> [Text excerpt]
Start

Nova Leigh Paholek (born 22 July 1988), known professionally as Nova Rockafeller, is a Canadian independent rapper, singer, songwriter, and music video director.

Early life 
Rockafeller was born in Edmonton, but raised in Jamaica; spending a quarter of the year there from age 3 to 9 years old and living there full-time from age 9 to 14 after her family started a water sports business. She also briefly lived in Toronto and New York City. As a teen, she dropped out of high school and began rapping during a difficult period of her life split between sleeping at the Edmonton Youth Emergency Shelter and living in a series of group homes. She was inspired to start rapping and exploring the online battle rap forums by her then boyfriend.

Music career
Rockafeller grew up surrounded by music as her father and her brother, Terry Paholek, were heavily involved with the Edmonton music scene and had their own home studio. She began rapping at the age of 15 when she was living in a group home. The moniker 'Nova Rockafeller' was given to her one night during a party with other rappers, who decided she needed a new name.

In 2011, Rockafeller released her debut album Insufficient Funds, which chronicled six months of her life. In 2012, Rockafeller had her song 'call me (BAT MAN) 347-574-7192' posted on the front of The Pirate Bay during its period as 'The Promo Bay'; the song was available as a free download.

Mercury Records took notice of her, so Rockafeller moved to New York and signed with them. The label would later become Island Records, and, in turn Def Jam. Her relationship with Def Jam ended when the company dropped her without warning after three and a half years. She found out when her landlord said that the company would no longer pay her rent. Prior to the label dropping her, Rockafeller had been working on an album named Accidentally Gangster, which was cancelled.

End

> [Tasks to perform]
**A.** Rewrite the biography's paragraph beginning "Mercury Records took notice of her" in shorter form, keeping its main facts.
**B.** Reproduce the stretch of the biography from "Music career" through "a free download.", word for word.
Use only the biography to complete the work.

> [Data extract]

Start

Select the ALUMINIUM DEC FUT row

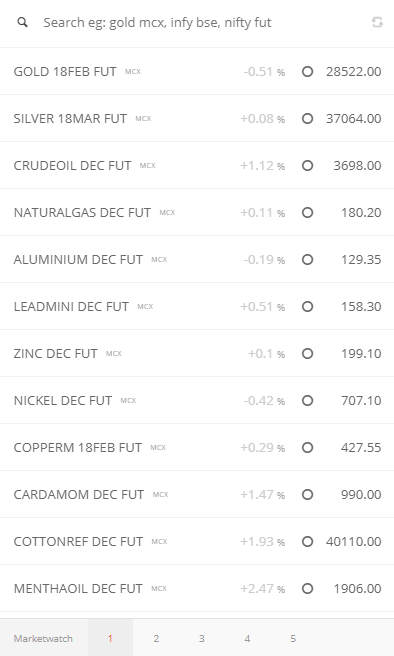(x=197, y=259)
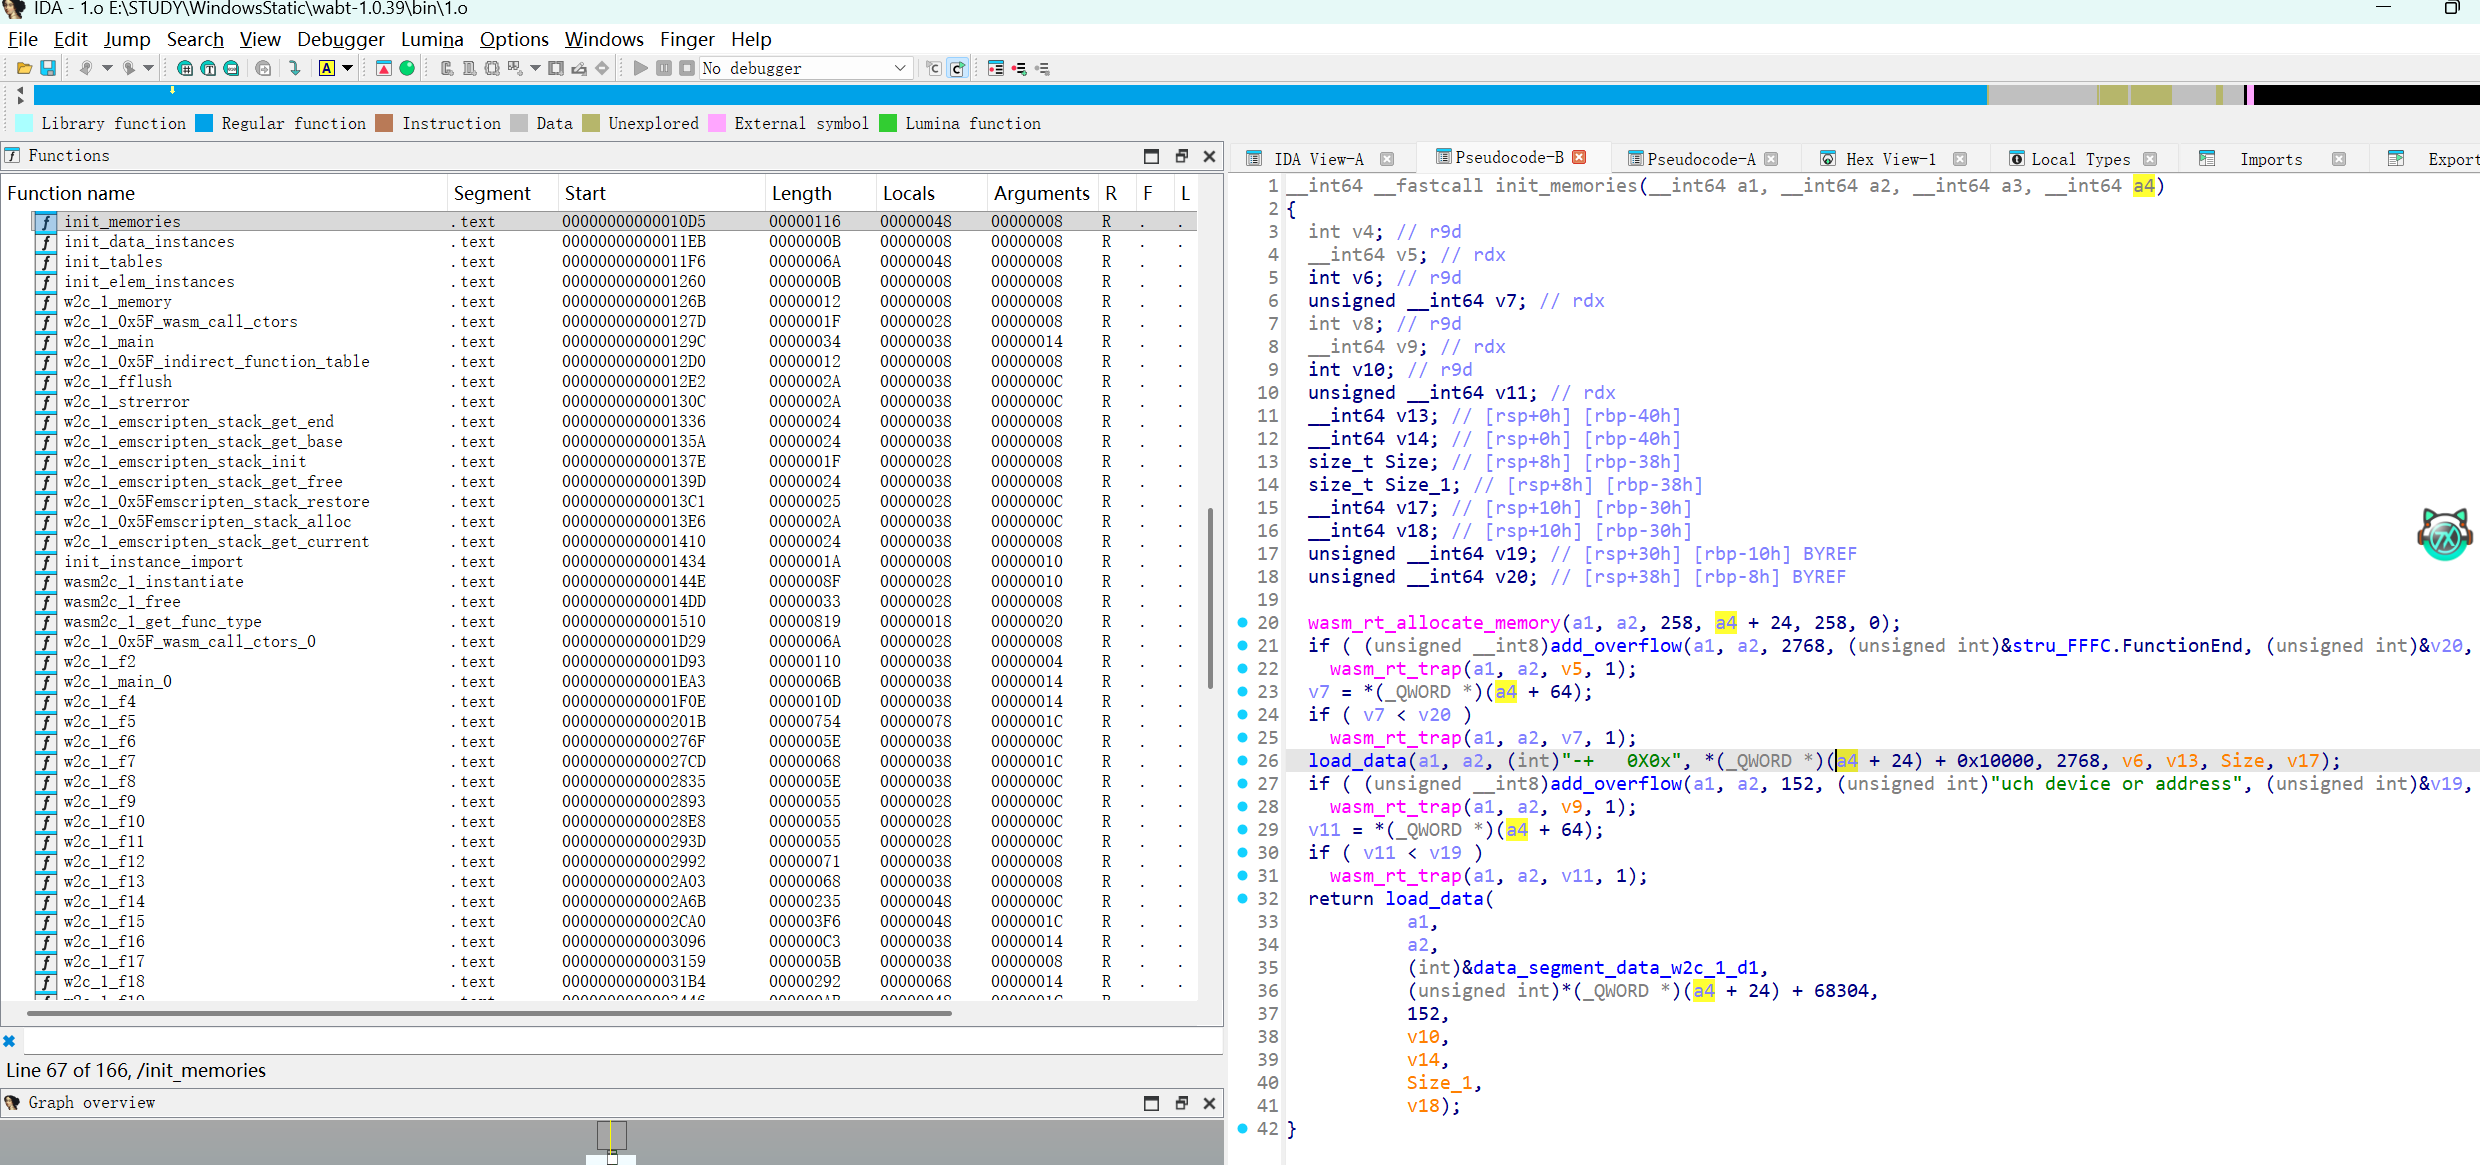Screen dimensions: 2480x1165
Task: Click the Pseudocode-B tab close icon
Action: 1580,157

End

> [Answers for the exercise]
**A.** After Mercury Records noticed Rockafeller, she moved to New York and signed with the label, which later became Island Records and then Def Jam. Def Jam dropped her without warning after three and a half years. She learned of it when her landlord said the company would stop paying her rent. Her unfinished album, Accidentally Gangster, was cancelled.

**B.**
Music career
Rockafeller grew up surrounded by music as her father and her brother, Terry Paholek, were heavily involved with the Edmonton music scene and had their own home studio. She began rapping at the age of 15 when she was living in a group home. The moniker 'Nova Rockafeller' was given to her one night during a party with other rappers, who decided she needed a new name.

In 2011, Rockafeller released her debut album Insufficient Funds, which chronicled six months of her life. In 2012, Rockafeller had her song 'call me (BAT MAN) 347-574-7192' posted on the front of The Pirate Bay during its period as 'The Promo Bay'; the song was available as a free download.